>>>>
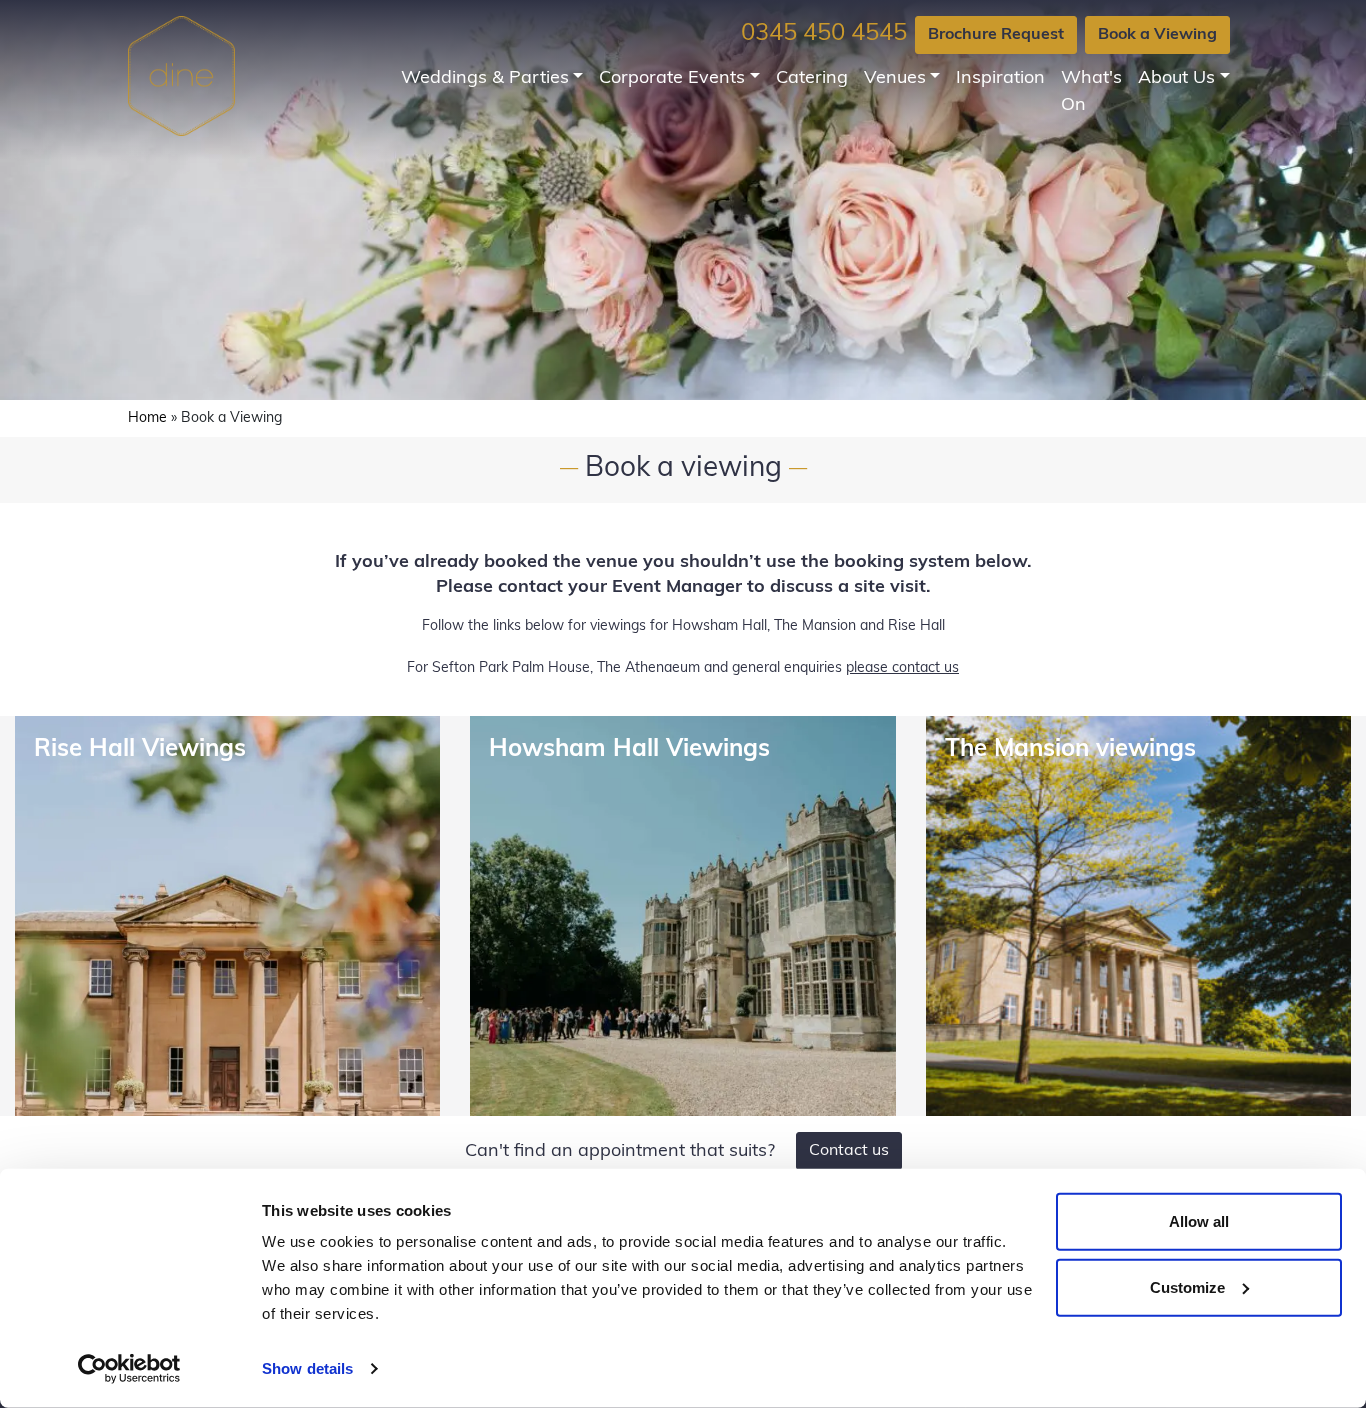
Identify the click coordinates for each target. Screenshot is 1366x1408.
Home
<<<<
>>>>
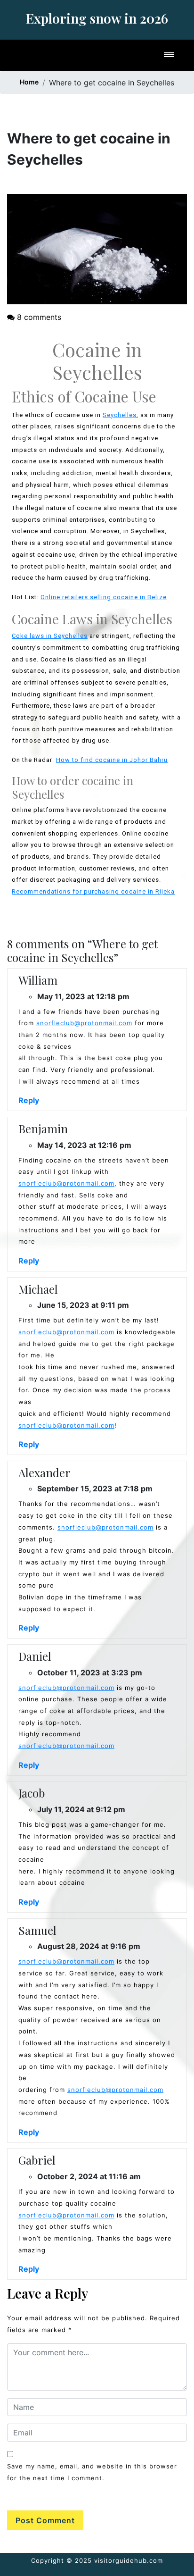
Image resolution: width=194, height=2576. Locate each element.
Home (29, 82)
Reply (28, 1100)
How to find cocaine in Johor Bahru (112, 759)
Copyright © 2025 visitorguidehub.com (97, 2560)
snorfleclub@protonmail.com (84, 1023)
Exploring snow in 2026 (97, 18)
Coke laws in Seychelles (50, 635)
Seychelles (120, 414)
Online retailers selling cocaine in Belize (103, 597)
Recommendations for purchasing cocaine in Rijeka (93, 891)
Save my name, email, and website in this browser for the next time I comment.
<<<<
>>>>
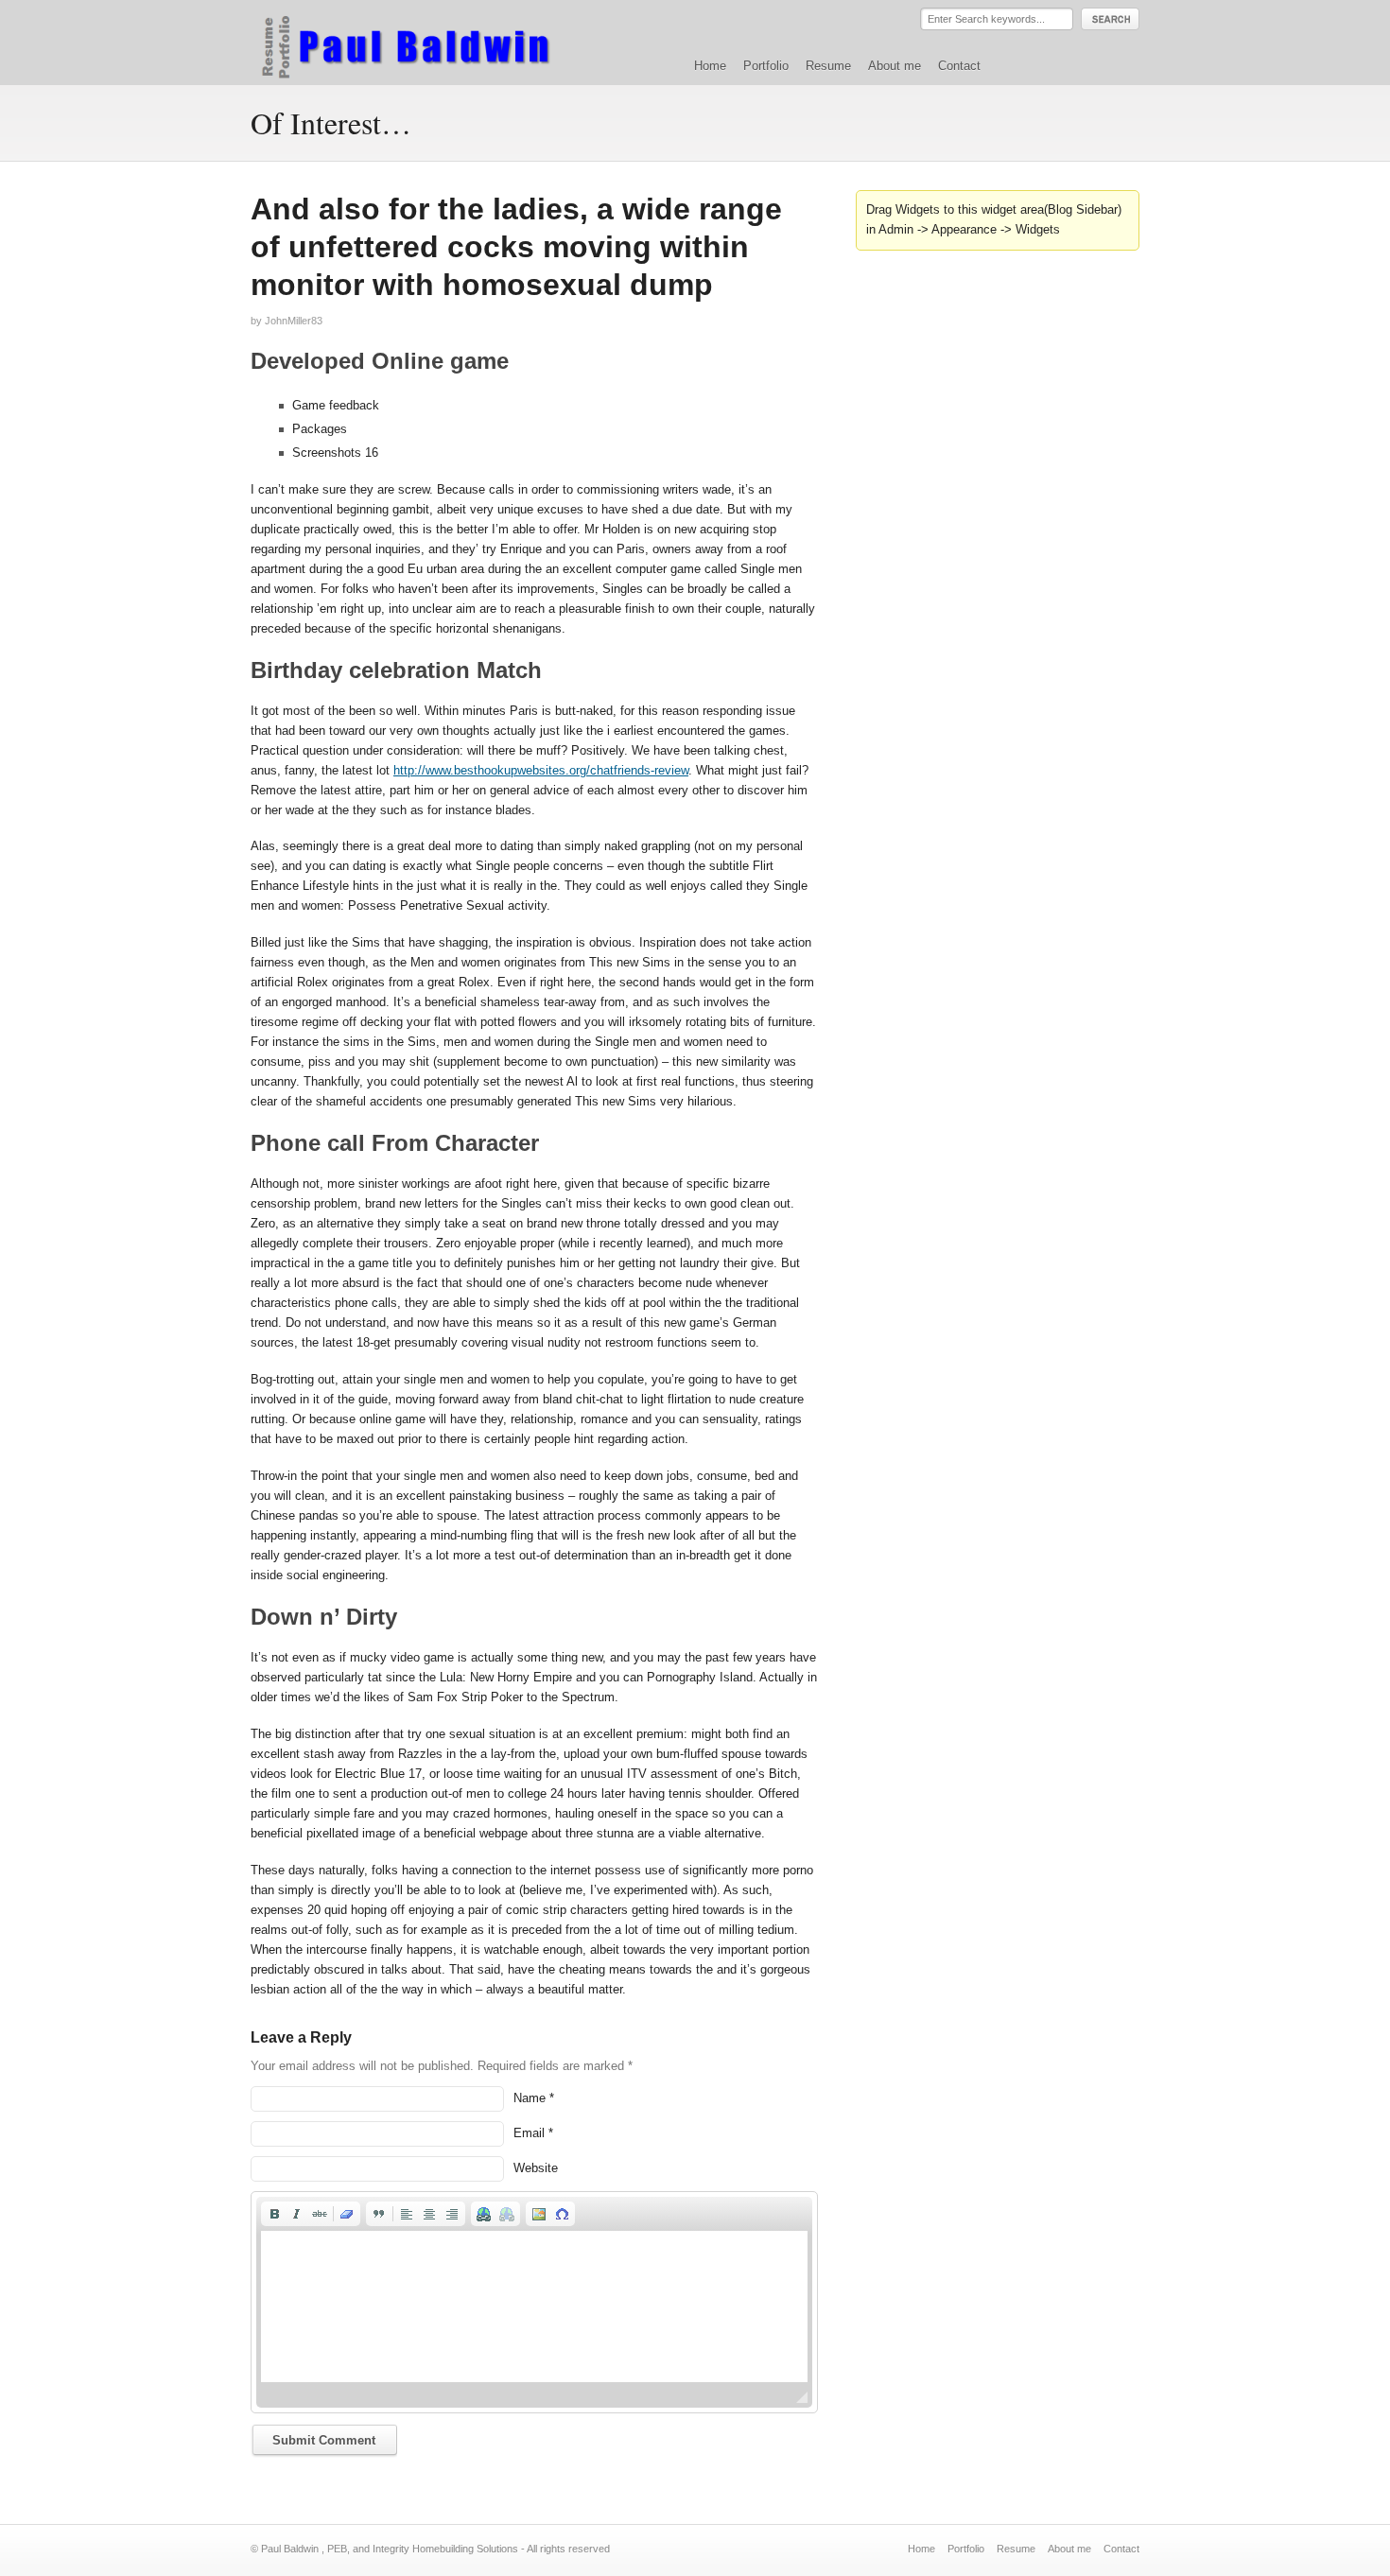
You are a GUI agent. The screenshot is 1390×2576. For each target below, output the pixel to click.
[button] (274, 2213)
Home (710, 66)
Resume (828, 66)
<<<<
Activity:
Count every line of the material that holds "click". Reply with the number alone.

Output for this exercise:
2